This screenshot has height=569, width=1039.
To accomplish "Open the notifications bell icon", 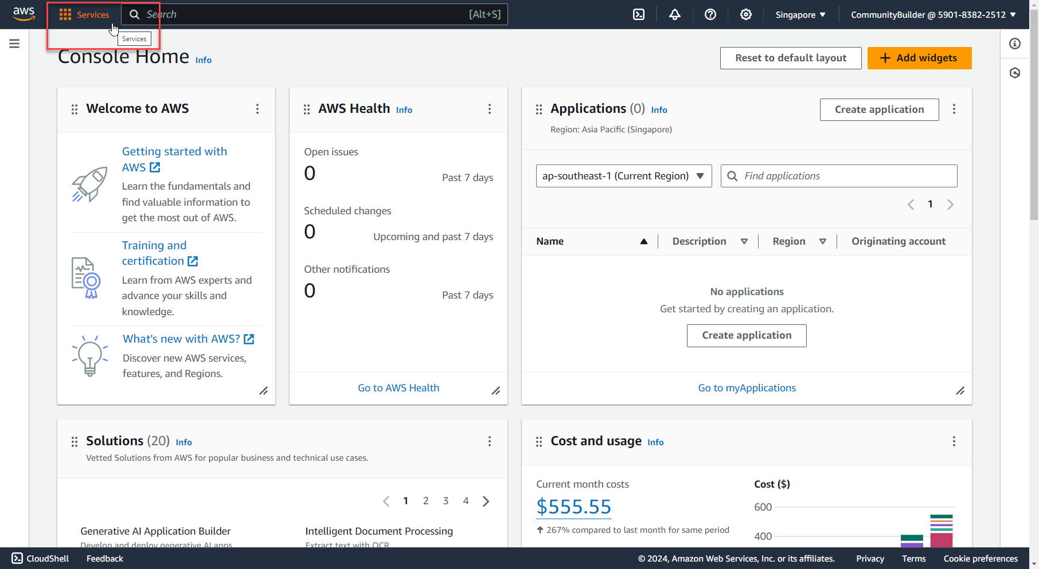I will pos(674,14).
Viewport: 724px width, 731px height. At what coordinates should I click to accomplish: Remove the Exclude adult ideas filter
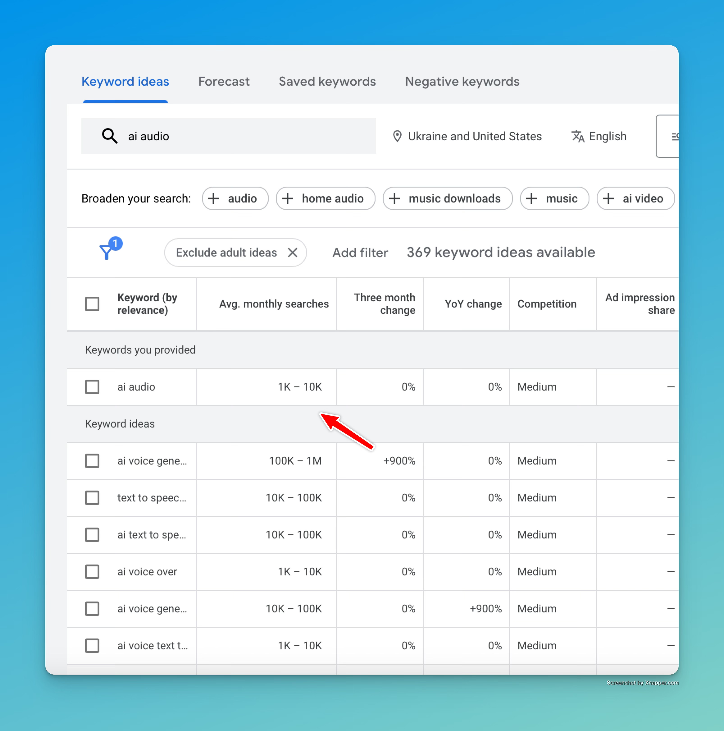tap(292, 252)
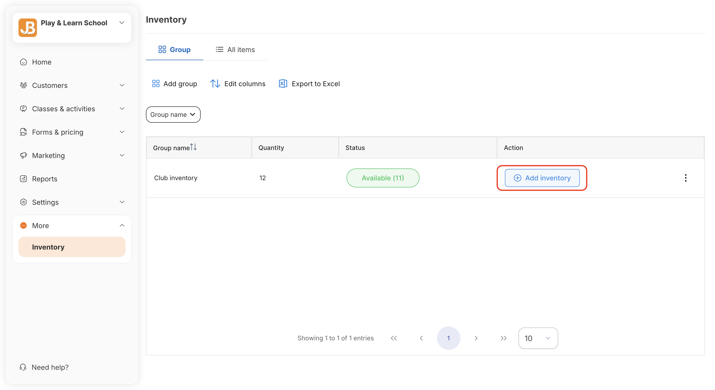Open the rows-per-page dropdown showing 10

[x=538, y=338]
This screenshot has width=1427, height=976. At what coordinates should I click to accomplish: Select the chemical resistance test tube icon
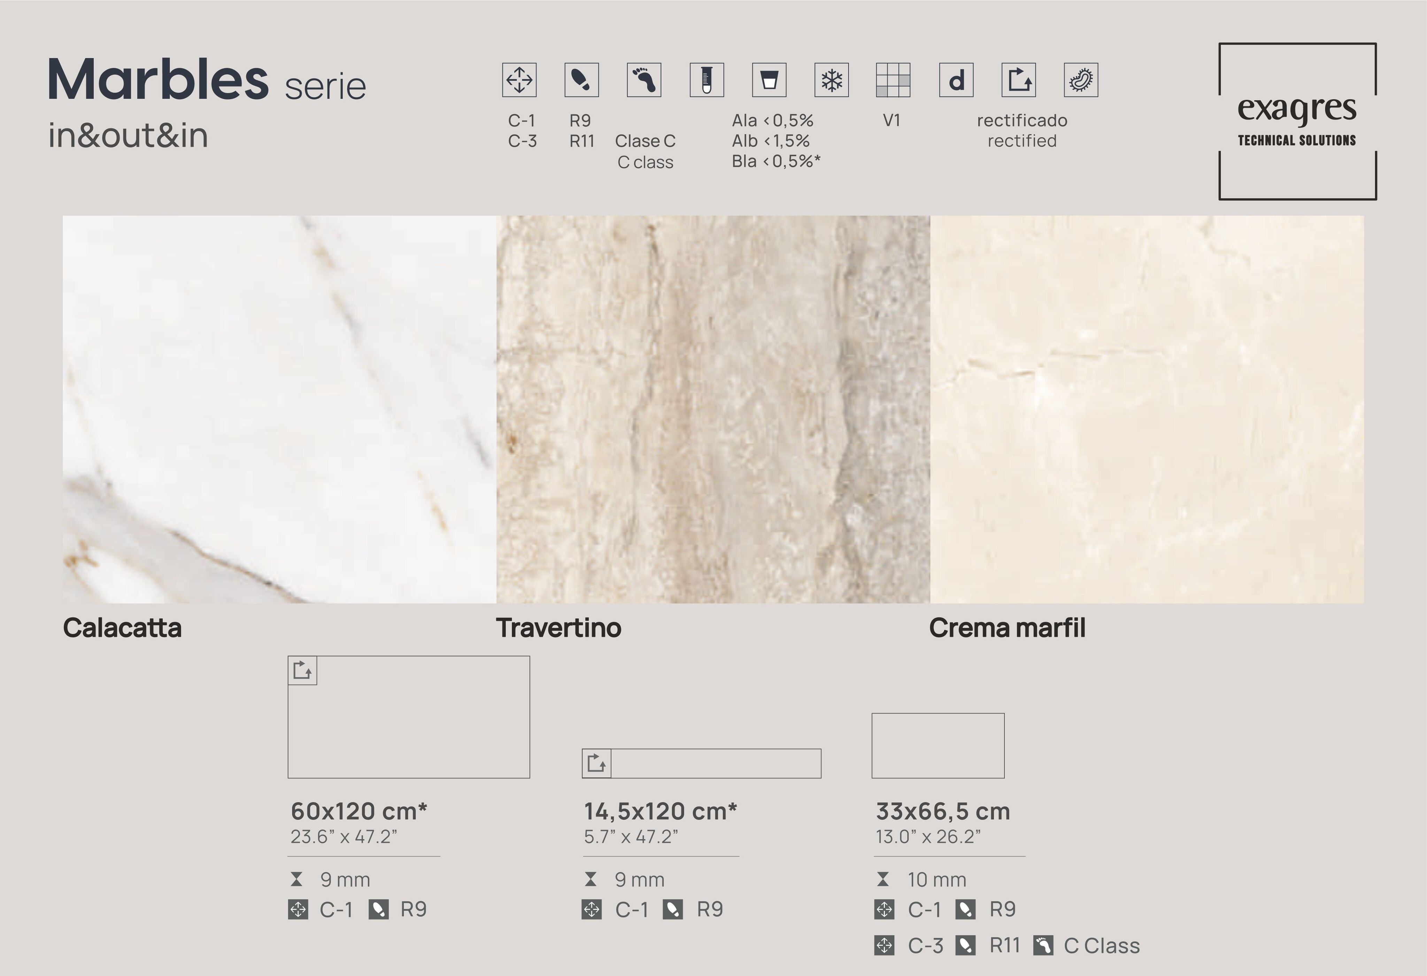(706, 80)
- - - -
Work to complete
The task requires restating verbatim the lines from the one that holds "This screenshot has width=1427, height=976." through the end of the listing, both ends counted, and no pictures.

Solution
This screenshot has width=1427, height=976. At what coordinates should I click to accomplish: Select the chemical resistance test tube icon
(706, 80)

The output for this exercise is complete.